Oregon is what is commonly called a “no-fault divorce” state. That means to get a divorce in Oregon, you don’t have to prove to the court that it was either spouse’s fault the marriage is ending. You only have to show that “irreconcilable differences between the parties have caused the irremediable breakdown of the marriage.” Although reasons the marriage ended (like infidelity, abandonment, etc.), may be of tremendous personal importance to you, they are not considered relevant to the judge as grounds for divorce. It is better (and probably cheaper) to work on your feelings about these issues with the help of friends, family, and/or a therapist rather than with your lawyer and the courts.

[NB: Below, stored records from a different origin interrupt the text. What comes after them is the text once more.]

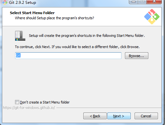165x125 pixels.
Task: Click the large Git diamond logo
Action: [152, 17]
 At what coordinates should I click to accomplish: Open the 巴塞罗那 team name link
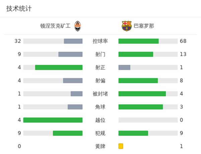click(144, 26)
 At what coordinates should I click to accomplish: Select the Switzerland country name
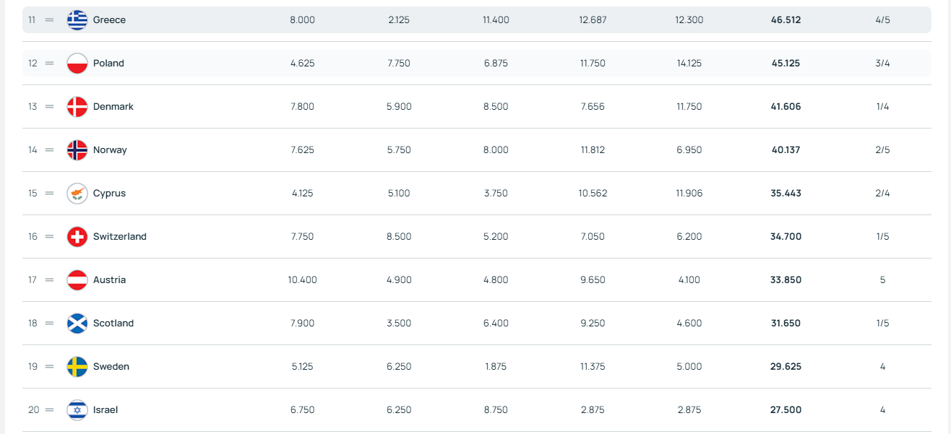click(x=119, y=237)
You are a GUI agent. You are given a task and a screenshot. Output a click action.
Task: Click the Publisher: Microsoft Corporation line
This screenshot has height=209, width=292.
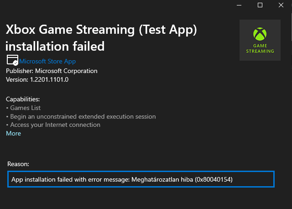(x=52, y=71)
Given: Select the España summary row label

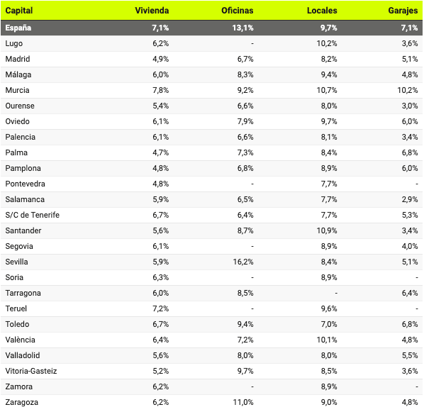Looking at the screenshot, I should [x=18, y=28].
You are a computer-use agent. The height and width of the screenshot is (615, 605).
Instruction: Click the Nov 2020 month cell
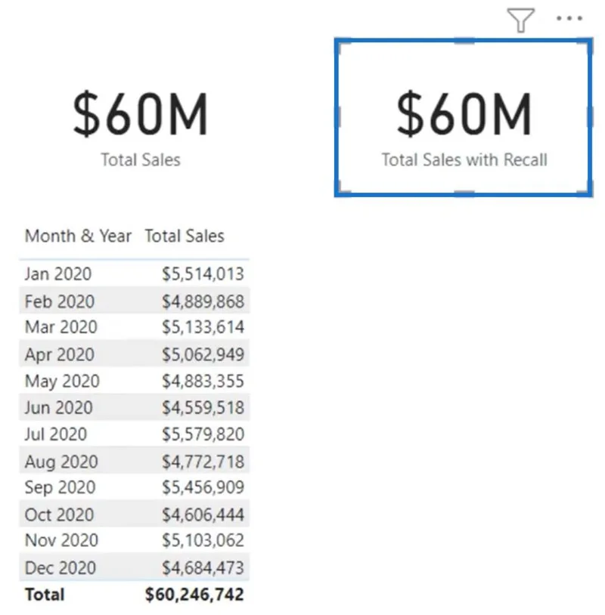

“Custody” is NOT the time you and your ex get to spend with the kids.
Many people do not really know what “custody” means in the legal sense and use the term “custody” when they really mean “parenting time.” “Custody” in Oregon, is the right and responsibility to make “major decisions concerning the child, including, but not limited to, the child’s residence, education, health care and religious training.” The time the child spends with you and your ex individually is called “parenting time.”
“Joint custody” is NOT the default in Oregon.
“Joint custody” is when you and your ex share the rights and responsibilities described above. In Oregon, “the court shall not order joint custody, unless both parents agree to the terms and conditions of the order.” If both parents cannot agree, the court will order sole custody to one parent or the other. If both parents agree to joint custody, “the court may not overrule that agreement by ordering sole custody to one parent.”
What some states call “alimony” Oregon calls “spousal support.”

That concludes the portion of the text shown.